In this work, the researchers analysed and compared the genomes of different species of methanogens.
They divided the methanogens into three groups based on the temperatures they thrived in – thermotolerant (high temperatures), psychrotolerant (low temperatures), and mesophilic (ambient temperatures).
They then constructed a database of 255 genomes and protein sequences from a resource called the Genome Taxonomy Database.
Next, they obtained temperature data for 86 methanogens which are in laboratory collections from the Database of Growth TEMPeratures of Usual and Rare Prokaryotes. The result was a database which linked genome content to growth temperature.
After that, the researchers used a software called OrthoFinder to establish different orthogroups—sets of genes descended from a single gene present in the last common ancestor of the species under consideration.
They then segregated these orthogroups into: i) core (present in over 95% of the species); ii) shared (present in at least two species but in less than 95% of the organisms); and iii) unique (present only in a single species).
Their analyses revealed that about one-third of the methaogenic genome is shared across all species. They also found that the amount of shared genes between species decreases with increasing evolutionary distance.
Interestingly, the researchers found that thermotolerant organisms had smaller genomes and a higher fraction of core genome. These small genomes were also found to be more evolutionarily ‘ancient’ than the genomes of psychrotolerant organisms.
Since thermotolerant organisms were found in multiple groups, these findings indicate that the size of the genome is more reliant on temperature than on evolutionary history.
They also suggest that as methanogen genomes evolved, they grew rather than shrank, which challenges the idea of ‘thermoreductive genome evolution’, i.e., that organisms remove genes from their genomes as they evolve into higher temperature locations.
The researchers’ analyses also showed that methanogens grow across this wide range of temperatures without many special proteins. In fact, most of the proteins encoded by their genomes were similar.
This led them to consider the possibility of cellular regulation or finer-scale compositional adaptations as the root cause of temperature adaptation. To investigate this, they looked into the composition of amino acids – the building blocks of proteins – in the methanogens.
Hostile to Life
They found that specific amino acids were enriched in particular temperature groups. They also found compositional differences in the amino acids pertaining to their proteome charge, polarity, and unfolding entropy – all of which affect protein structure, and thereby its ability to function.
In general, they found that thermotolerant methanogens have more charged amino acids and functional genes for ion transport, which are not present in psychrotolerants.
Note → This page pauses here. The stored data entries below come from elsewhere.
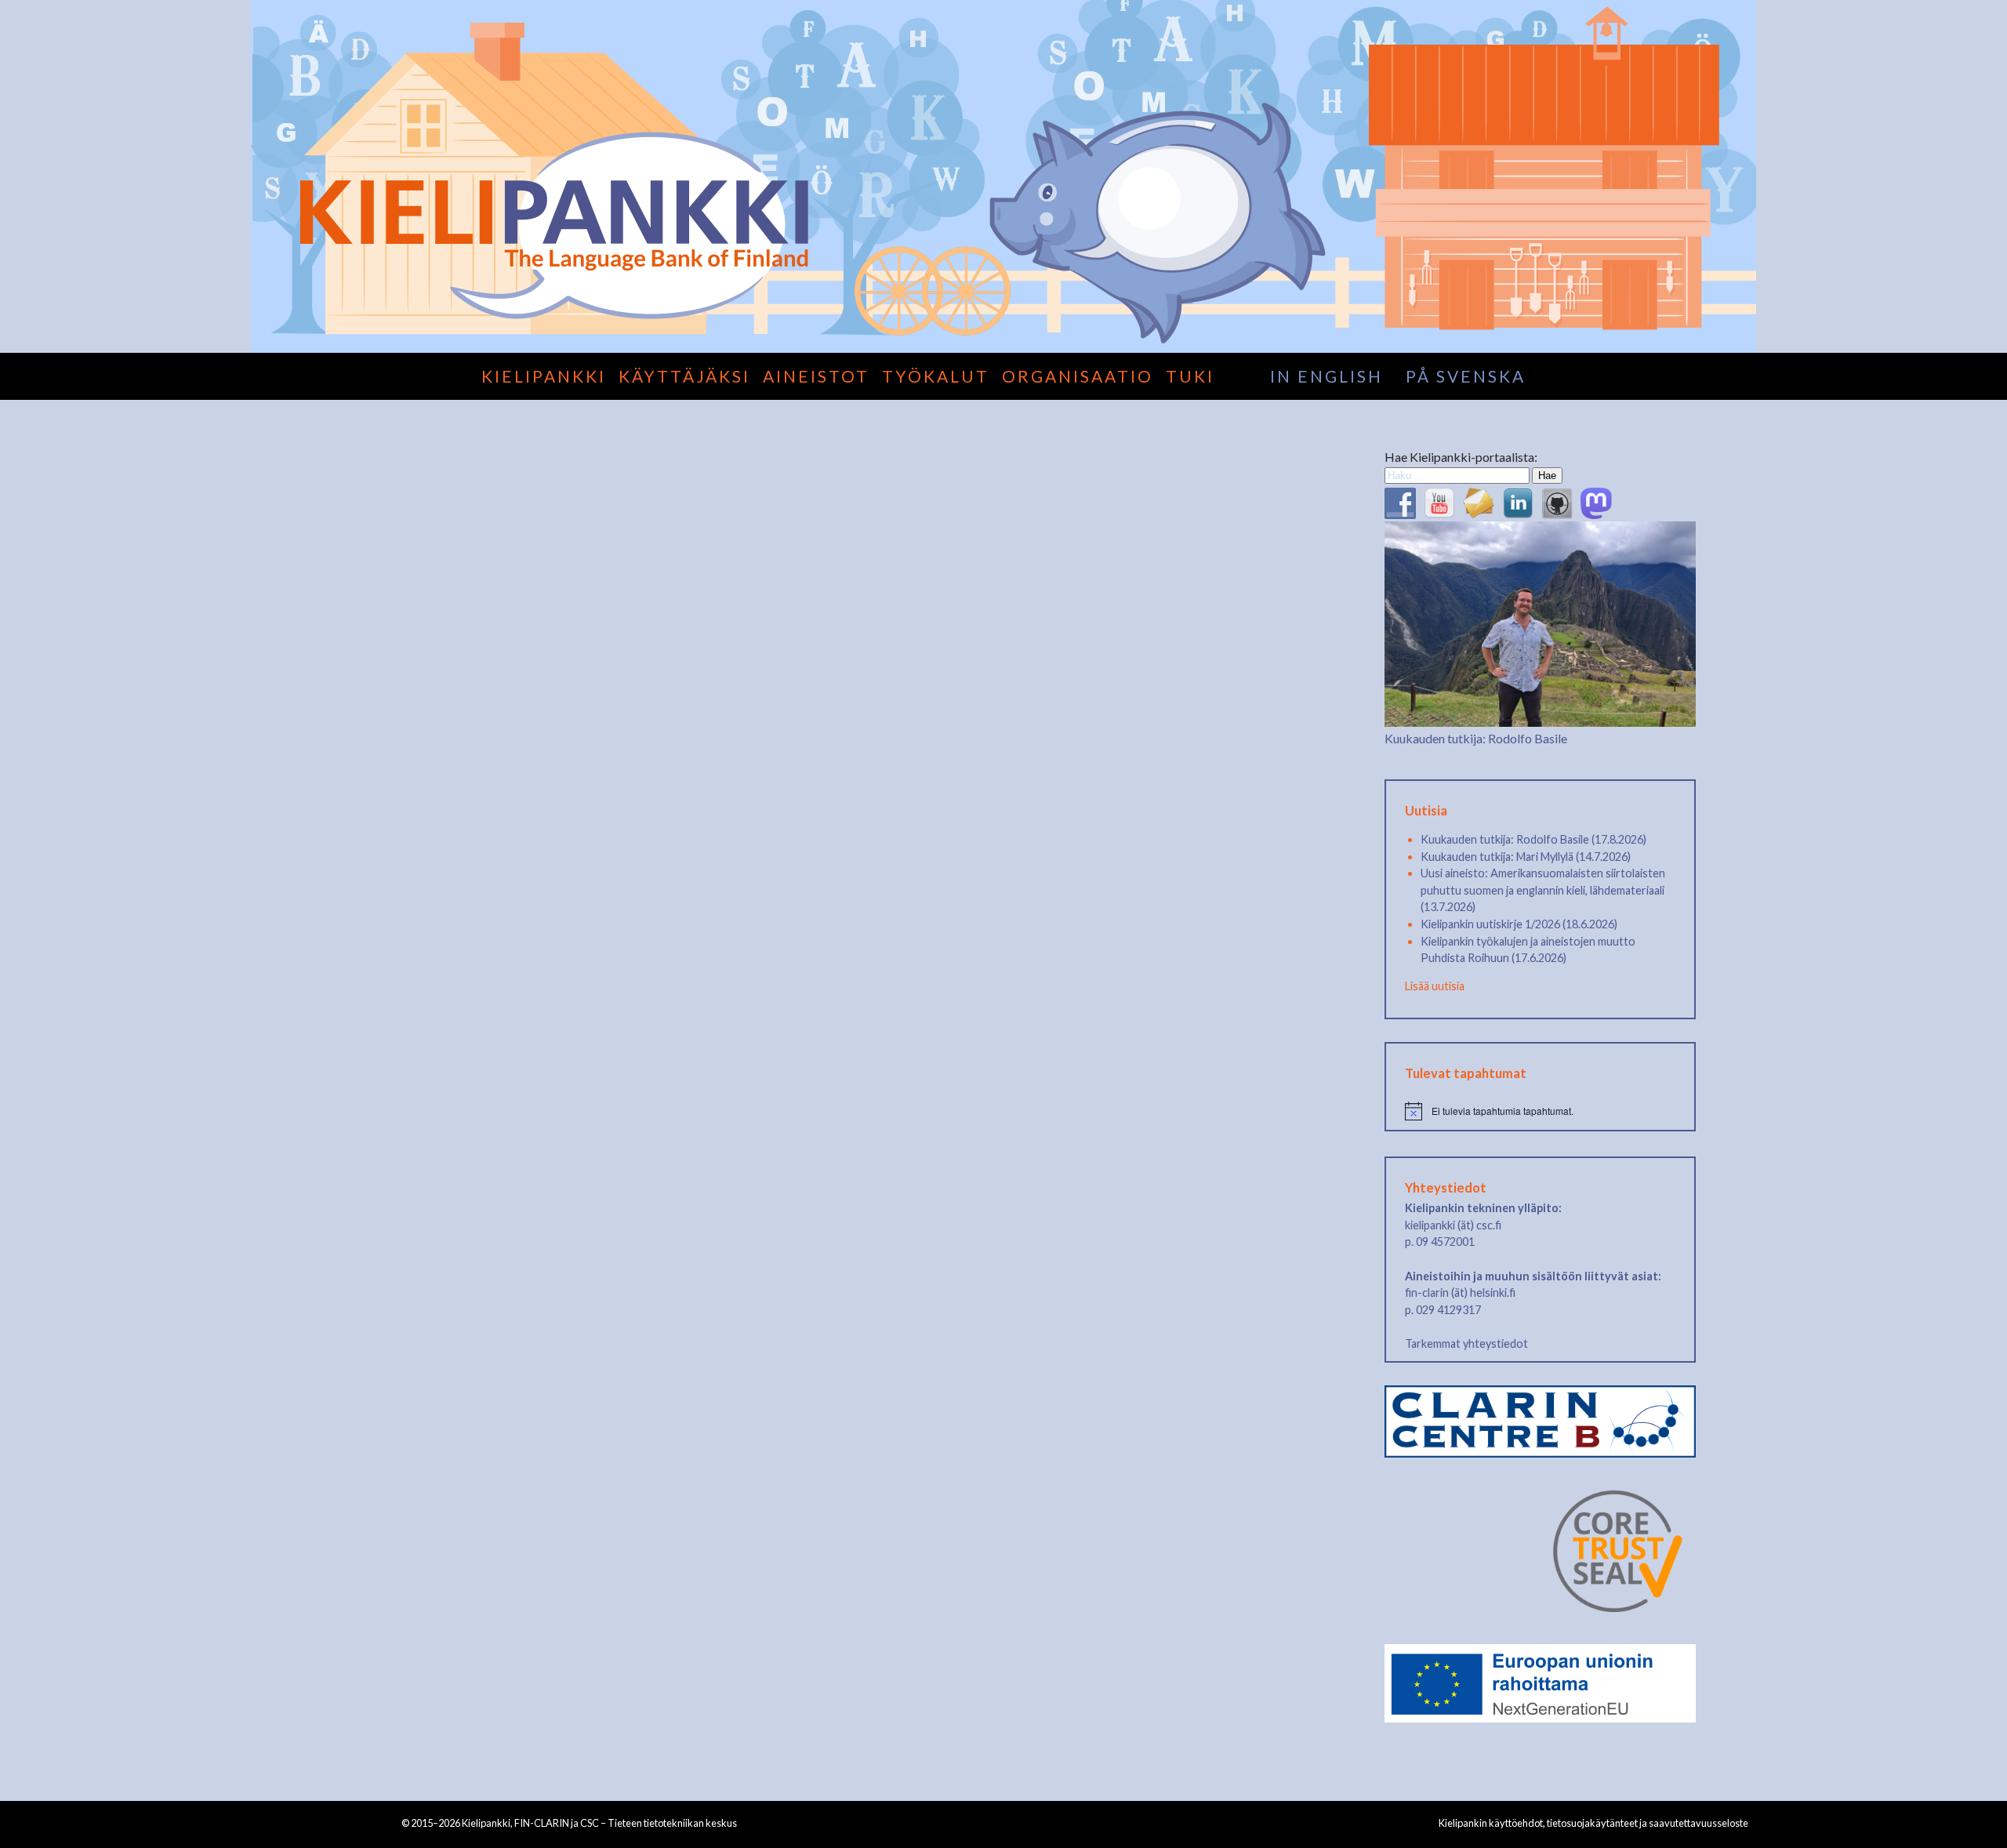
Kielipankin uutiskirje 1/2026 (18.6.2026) (1519, 924)
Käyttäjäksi (684, 376)
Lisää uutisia (1434, 986)
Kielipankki (543, 376)
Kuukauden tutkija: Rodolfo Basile (1476, 738)
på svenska (1466, 376)
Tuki (1190, 376)
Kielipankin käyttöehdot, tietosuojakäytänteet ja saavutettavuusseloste (1593, 1823)
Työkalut (935, 376)
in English (1326, 376)
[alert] (1540, 1111)
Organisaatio (1077, 376)
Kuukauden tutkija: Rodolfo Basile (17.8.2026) (1533, 839)
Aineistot (816, 376)
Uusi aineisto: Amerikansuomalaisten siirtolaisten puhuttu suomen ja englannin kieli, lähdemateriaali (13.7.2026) (1543, 889)
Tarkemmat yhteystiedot (1466, 1343)
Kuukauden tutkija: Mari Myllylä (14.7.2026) (1526, 856)
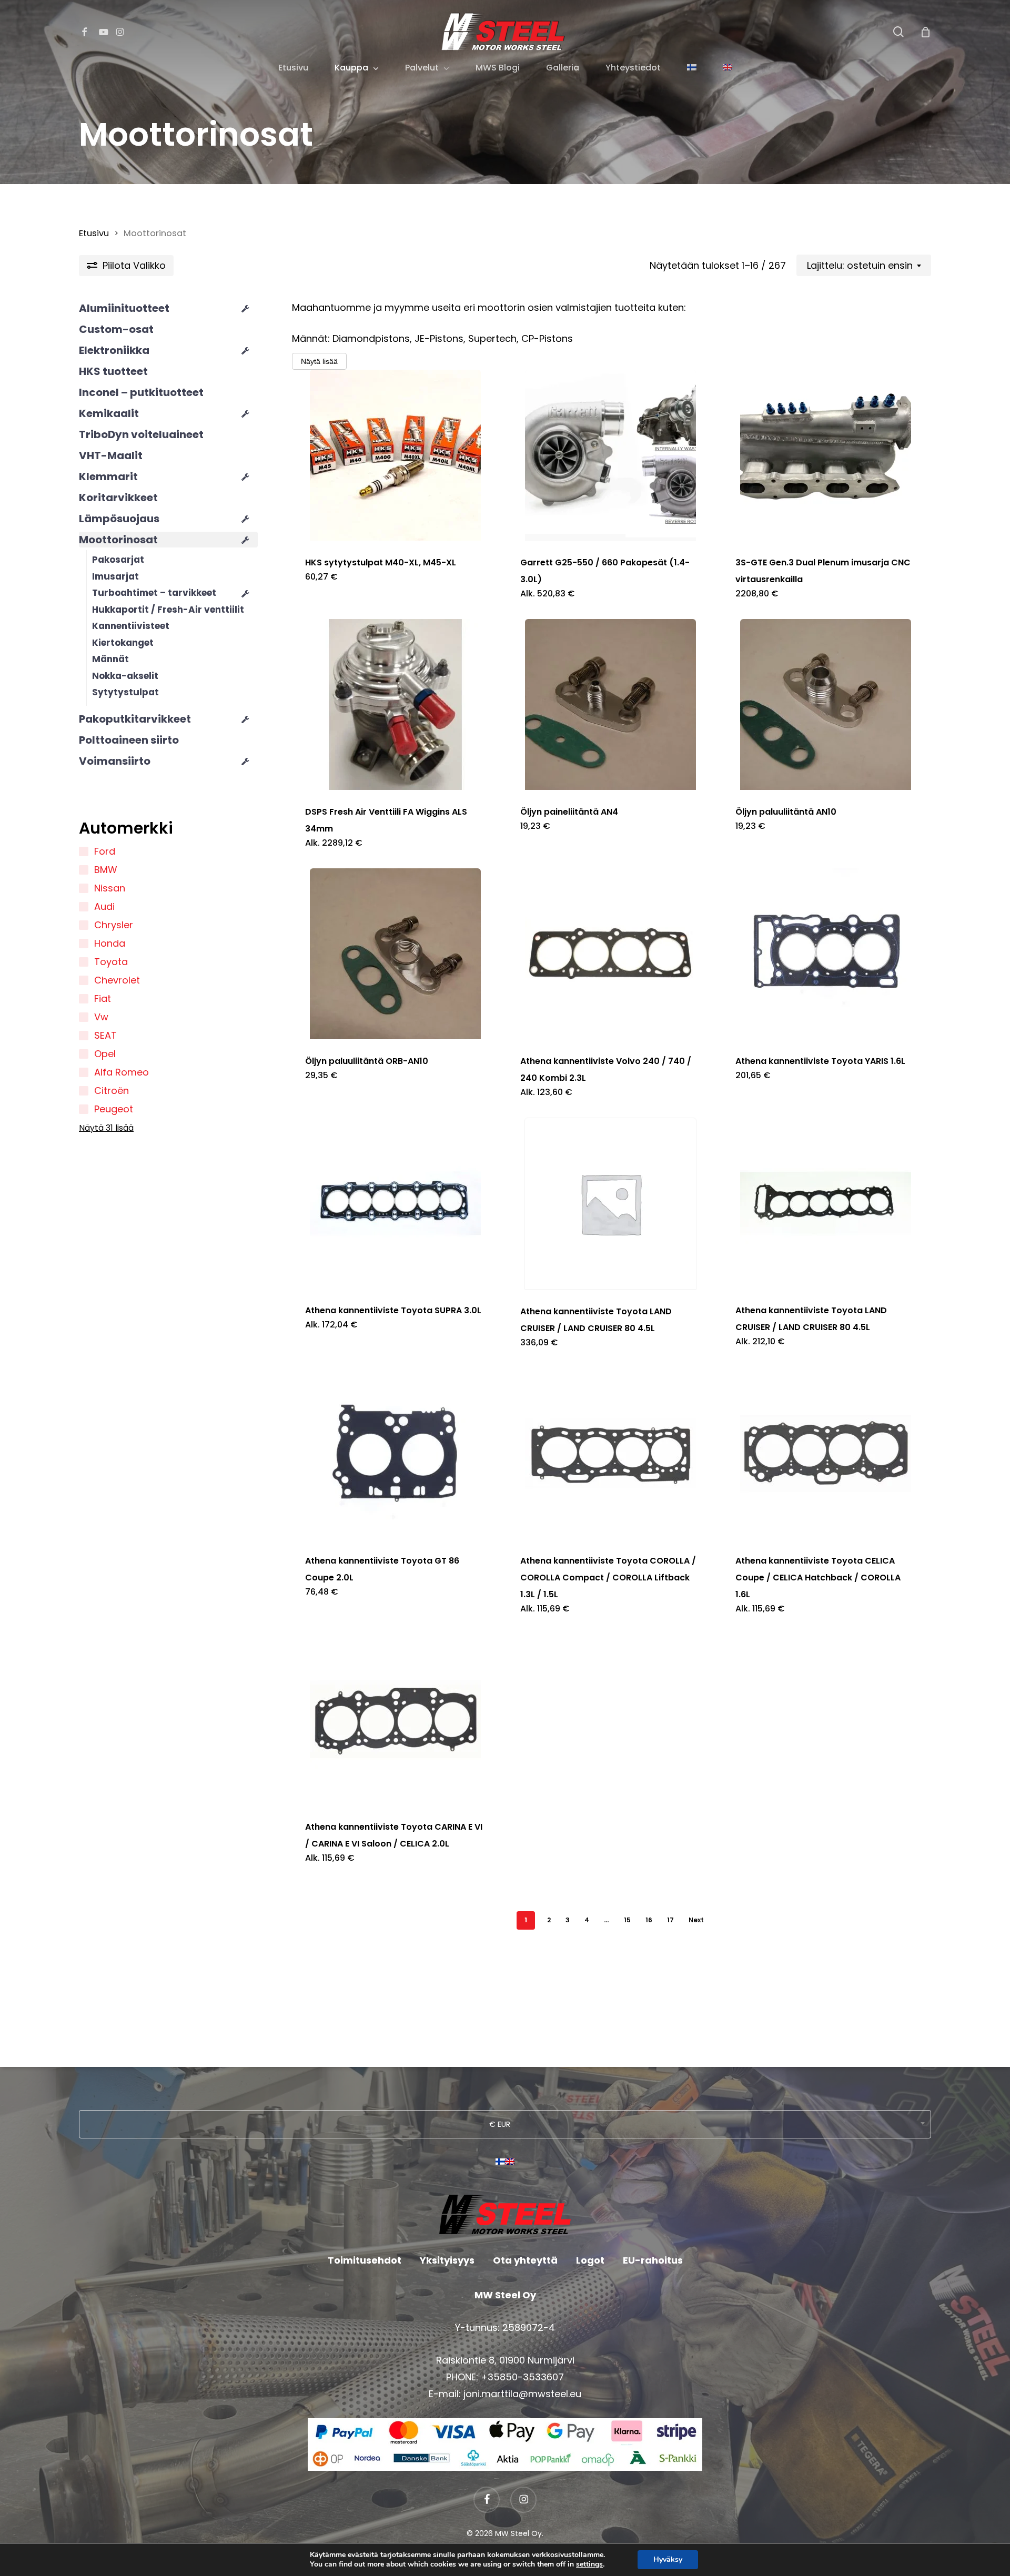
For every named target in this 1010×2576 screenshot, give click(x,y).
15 (627, 1919)
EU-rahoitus (653, 2260)
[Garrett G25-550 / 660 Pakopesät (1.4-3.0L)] (610, 455)
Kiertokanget (123, 642)
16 (648, 1919)
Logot (590, 2260)
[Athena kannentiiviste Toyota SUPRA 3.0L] (395, 1203)
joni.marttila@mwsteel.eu (522, 2393)
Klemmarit (108, 476)
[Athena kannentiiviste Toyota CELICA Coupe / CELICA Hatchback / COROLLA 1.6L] (826, 1453)
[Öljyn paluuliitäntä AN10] (826, 704)
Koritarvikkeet (118, 497)
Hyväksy (667, 2559)
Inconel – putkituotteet (141, 392)
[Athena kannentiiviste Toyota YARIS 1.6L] (826, 953)
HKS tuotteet (113, 371)
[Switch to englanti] (727, 68)
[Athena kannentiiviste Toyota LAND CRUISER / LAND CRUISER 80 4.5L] (610, 1204)
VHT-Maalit (111, 455)
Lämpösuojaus (119, 518)
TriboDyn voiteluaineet (141, 434)
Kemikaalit (109, 413)
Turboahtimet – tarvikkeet (154, 592)
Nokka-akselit (125, 676)
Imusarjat (115, 576)
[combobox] (863, 266)
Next (696, 1919)
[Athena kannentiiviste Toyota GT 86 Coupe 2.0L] (395, 1453)
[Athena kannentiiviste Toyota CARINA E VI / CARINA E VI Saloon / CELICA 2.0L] (395, 1719)
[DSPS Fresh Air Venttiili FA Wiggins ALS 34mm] (395, 704)
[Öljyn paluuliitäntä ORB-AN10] (395, 953)
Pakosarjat (118, 559)
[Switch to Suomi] (500, 2165)
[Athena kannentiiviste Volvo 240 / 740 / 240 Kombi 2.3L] (610, 953)
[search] (898, 31)
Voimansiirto (114, 761)
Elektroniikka (114, 350)
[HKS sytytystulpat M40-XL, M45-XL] (395, 455)
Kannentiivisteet (130, 626)
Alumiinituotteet (124, 308)
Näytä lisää (319, 361)
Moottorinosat (118, 539)
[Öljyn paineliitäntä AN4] (610, 704)
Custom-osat (116, 329)
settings (589, 2564)
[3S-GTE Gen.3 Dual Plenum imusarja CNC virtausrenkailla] (826, 455)
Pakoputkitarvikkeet (135, 719)
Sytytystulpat (125, 692)
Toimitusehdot (364, 2260)
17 (670, 1919)
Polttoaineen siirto (129, 740)
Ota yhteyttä (525, 2260)
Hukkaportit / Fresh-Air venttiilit (168, 609)
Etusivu (94, 233)
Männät (110, 659)
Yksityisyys (447, 2260)
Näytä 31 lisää (106, 1128)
Whereas psychrotolerants organisms are enriched in uncharged amino acids and proteins related to cellular structure and motility. However, the researchers could not pinpoint specific functions shared by all members of a temperature group, suggesting that temperature adaptation is a gradual process which occurs in fine steps rather than requiring large-scale changes.
Altogether, Prondzinsky explained: “This indicates that the very first methanogens, which evolved at a time when the conditions on the Earth were hostile to Life, may have been similar to the organisms we find on present day Earth.
“Our findings could point toward traits and functions present in the earliest microbes, and even hold clues as to whether microbial life originated in hot or cold environments.
“We could extend this knowledge to understand how life could adapt to other kinds of extreme conditions, not just temperature, and even unravel how life on other planets could evolve.